PySpark groupby strange behaviour - apache-spark

I am querying a large (2 trillion records) parquet file using PySpark, partitioned by two columns, month and day .
If I run a simple query as:
SELECT month, day, count(*) FROM mytable
WHERE month >= 201801 and month< 202301 -- two years data
GROUP BY month, day
ORDER BY month, day
the query is executed in 5 min or less. Super good performance!
If, I remove the where condition, it will bring whole data lake information (4 years). This query will take 1.5 hours to execute.
This behaviour is far from normal. I guess might be related to the large amount of data being queried in the workers node, leading to GC or shuffle, but is just a guess
How can I debug above situation?
My understanding is that Spark should be clever enough to calculate per partion (since is a distributed environment), and take around 5 * 2 (double years), not so much big different
Edit1: Adding information from SparkUI
I will put the screenshots of the two runs, 4 years data, 1.7 hours, and 3 years data, 7.5 min. First, always the 4 years data
General overview
Job Page
Stage 1 - Heavy stage
Stage 2
Edit 2 - New findings - Scheduler delay
In the heavy task, I have found out an scheduler delay
If this is the case, what is the approach?
Thanks a lot!

I have found what was the problem.
By increasing the memory and cores (not really important) of the
Driver, the problem was solved.
How to reach this conclusion?
First, I knew my data was not very skewed (as pointed by #samkart and #Leonid Vasilev). but, I checked again.

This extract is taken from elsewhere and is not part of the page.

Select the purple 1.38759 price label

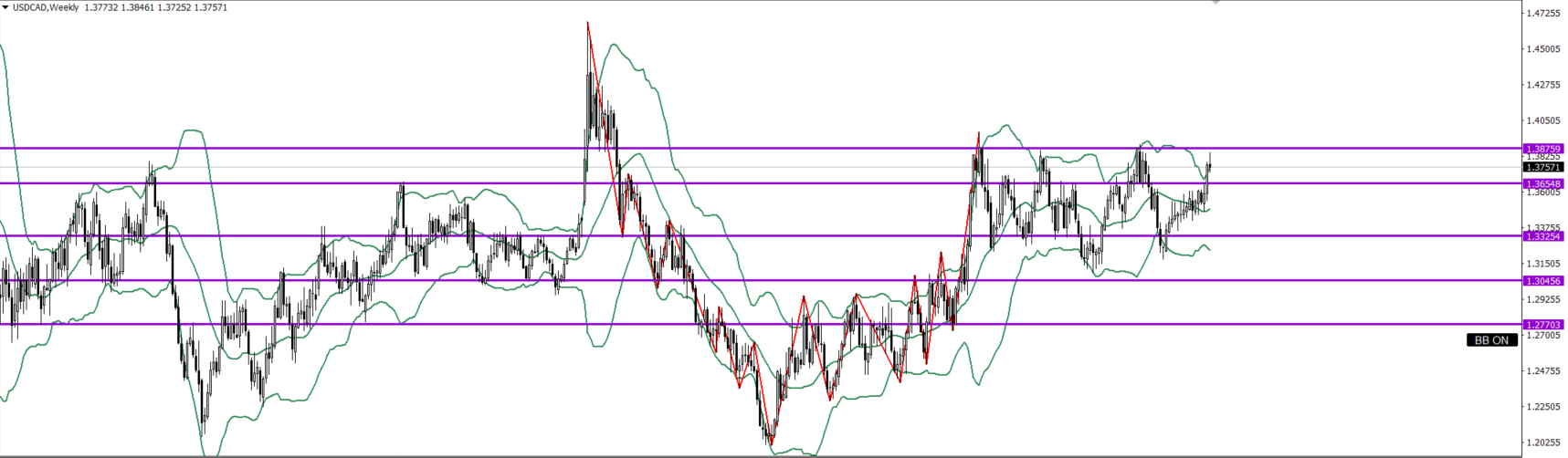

Second, all metrics were very similar to each other, without great number differences, soooo, it had to be something.
Third and lastly, I open the Stage Event line, and found a very interesting issue, see edit 2.
After further investigating why my scheduler was so delayed, I really didn't find the real reason, but this sentence gave me the hint. The problem was in the driver
Scheduler delay (blue) is the time spent waiting. There is something
that the executors are waiting for - often this is waiting for the
driver that controls and coordinates the jobs.
source: enter link description here
In that post, the author also mention something very important that I wish to add
See all that red and blue? This is a sure sign that something is up.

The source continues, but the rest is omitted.